DIRECTIONS: Look through the entries for the string "bottom", and copy each line that holds it.
___ TASK INPUTS ___
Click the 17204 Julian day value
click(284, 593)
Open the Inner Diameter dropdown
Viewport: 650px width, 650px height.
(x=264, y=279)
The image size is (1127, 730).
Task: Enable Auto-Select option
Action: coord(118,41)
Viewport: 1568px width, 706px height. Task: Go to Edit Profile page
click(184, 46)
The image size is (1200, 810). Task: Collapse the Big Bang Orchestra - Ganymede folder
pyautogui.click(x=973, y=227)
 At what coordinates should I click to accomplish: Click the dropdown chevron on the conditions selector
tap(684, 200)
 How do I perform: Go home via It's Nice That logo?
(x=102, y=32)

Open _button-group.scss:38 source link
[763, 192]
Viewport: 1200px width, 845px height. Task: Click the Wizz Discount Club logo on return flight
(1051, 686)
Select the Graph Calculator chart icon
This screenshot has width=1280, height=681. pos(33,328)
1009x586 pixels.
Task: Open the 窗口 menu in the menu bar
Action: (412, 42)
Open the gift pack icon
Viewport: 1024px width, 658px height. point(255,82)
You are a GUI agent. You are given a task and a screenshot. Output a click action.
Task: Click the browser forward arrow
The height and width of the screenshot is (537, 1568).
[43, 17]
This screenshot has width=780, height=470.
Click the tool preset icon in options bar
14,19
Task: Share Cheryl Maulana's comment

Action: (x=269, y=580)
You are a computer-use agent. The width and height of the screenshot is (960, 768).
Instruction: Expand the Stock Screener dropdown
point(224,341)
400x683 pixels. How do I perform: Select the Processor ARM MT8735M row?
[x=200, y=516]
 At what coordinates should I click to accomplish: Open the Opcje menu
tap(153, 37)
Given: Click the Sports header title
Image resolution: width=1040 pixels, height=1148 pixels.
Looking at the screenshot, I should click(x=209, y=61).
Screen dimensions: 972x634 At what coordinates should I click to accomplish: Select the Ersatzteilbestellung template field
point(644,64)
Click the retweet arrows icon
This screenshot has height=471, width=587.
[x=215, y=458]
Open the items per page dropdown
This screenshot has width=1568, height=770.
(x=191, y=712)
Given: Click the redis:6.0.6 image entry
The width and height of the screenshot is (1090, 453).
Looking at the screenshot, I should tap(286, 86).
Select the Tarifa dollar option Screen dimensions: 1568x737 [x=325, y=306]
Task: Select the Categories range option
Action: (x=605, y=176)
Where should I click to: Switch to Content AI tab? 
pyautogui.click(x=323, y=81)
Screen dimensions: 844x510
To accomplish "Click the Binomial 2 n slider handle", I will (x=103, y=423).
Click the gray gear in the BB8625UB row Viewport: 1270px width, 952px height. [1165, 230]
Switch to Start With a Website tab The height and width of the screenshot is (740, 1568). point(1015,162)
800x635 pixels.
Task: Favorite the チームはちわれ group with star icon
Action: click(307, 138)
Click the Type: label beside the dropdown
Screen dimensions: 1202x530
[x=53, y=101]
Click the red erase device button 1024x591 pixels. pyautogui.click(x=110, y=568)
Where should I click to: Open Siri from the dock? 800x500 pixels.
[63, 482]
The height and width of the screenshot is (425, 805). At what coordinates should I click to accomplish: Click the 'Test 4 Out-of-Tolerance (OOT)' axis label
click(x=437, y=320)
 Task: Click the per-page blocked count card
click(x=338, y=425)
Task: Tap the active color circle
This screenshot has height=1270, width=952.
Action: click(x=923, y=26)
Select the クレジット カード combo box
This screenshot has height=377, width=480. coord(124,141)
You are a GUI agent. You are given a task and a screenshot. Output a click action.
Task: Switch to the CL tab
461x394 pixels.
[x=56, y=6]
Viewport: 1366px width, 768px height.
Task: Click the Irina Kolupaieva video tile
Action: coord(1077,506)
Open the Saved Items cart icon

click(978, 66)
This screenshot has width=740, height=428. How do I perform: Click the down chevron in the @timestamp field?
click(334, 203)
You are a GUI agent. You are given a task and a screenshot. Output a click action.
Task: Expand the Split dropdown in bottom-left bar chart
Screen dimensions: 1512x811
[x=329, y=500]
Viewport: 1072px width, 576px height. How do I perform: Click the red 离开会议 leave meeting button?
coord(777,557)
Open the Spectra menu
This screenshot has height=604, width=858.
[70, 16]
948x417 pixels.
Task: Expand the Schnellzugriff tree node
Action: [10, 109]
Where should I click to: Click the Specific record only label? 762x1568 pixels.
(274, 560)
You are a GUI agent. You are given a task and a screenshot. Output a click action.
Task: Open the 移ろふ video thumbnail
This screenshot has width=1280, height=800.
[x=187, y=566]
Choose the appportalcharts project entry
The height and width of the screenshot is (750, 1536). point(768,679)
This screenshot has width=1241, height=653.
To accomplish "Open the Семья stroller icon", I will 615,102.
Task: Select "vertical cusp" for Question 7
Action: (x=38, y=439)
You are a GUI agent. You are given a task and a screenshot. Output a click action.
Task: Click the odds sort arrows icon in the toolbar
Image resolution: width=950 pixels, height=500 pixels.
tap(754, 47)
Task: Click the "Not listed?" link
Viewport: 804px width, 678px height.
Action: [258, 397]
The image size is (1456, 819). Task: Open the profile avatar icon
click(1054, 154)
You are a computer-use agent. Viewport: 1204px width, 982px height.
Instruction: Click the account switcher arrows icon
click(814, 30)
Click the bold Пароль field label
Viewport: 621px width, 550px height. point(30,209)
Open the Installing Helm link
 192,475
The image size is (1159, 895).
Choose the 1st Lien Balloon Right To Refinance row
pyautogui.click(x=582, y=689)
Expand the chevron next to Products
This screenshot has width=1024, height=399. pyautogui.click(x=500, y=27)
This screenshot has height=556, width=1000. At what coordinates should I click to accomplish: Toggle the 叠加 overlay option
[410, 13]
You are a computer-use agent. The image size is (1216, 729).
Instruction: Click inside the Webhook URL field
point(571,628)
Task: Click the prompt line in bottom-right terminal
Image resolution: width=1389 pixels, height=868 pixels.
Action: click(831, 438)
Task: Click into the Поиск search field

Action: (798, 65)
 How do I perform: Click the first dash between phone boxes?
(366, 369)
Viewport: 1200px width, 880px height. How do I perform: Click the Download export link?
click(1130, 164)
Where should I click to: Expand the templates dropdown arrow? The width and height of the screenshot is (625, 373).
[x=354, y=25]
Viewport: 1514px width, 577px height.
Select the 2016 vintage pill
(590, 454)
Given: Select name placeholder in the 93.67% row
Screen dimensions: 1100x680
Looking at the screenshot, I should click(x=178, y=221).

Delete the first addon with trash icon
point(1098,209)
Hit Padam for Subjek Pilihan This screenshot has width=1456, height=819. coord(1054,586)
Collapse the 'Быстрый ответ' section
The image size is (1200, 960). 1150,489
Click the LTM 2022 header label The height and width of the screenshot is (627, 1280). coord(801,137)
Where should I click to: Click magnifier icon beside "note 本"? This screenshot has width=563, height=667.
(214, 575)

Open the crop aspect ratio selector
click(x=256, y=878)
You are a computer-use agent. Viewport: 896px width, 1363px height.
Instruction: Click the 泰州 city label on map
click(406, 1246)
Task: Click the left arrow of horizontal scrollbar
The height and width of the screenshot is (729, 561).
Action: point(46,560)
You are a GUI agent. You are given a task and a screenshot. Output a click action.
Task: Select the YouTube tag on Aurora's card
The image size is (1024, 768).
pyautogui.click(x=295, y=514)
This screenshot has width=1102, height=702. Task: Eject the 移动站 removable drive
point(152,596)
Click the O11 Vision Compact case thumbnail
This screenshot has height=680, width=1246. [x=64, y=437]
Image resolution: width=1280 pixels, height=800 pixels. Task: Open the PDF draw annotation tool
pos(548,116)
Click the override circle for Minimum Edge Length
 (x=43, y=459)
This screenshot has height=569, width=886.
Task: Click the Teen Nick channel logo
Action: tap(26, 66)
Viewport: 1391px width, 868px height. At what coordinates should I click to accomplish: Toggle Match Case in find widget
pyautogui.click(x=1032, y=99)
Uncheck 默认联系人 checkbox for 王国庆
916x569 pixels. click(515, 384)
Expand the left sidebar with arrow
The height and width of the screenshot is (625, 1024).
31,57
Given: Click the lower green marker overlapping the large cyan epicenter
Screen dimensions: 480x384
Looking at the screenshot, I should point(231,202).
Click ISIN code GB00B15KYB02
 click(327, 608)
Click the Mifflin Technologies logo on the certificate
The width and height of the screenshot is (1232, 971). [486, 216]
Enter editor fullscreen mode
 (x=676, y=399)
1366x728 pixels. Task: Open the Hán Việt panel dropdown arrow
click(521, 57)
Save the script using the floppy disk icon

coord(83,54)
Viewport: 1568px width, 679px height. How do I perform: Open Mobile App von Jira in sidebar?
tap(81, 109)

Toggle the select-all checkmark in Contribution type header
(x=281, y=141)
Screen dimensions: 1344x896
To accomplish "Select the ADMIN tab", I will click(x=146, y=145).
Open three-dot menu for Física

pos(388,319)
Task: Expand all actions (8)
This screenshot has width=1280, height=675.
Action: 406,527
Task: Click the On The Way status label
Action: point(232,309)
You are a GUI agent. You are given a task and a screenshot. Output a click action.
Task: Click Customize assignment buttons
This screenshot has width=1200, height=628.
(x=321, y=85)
___
ANSWER TO THIS TASK:
Task: Expand the Split dropdown in bottom-left bar chart
Task: Click the prompt line in bottom-right terminal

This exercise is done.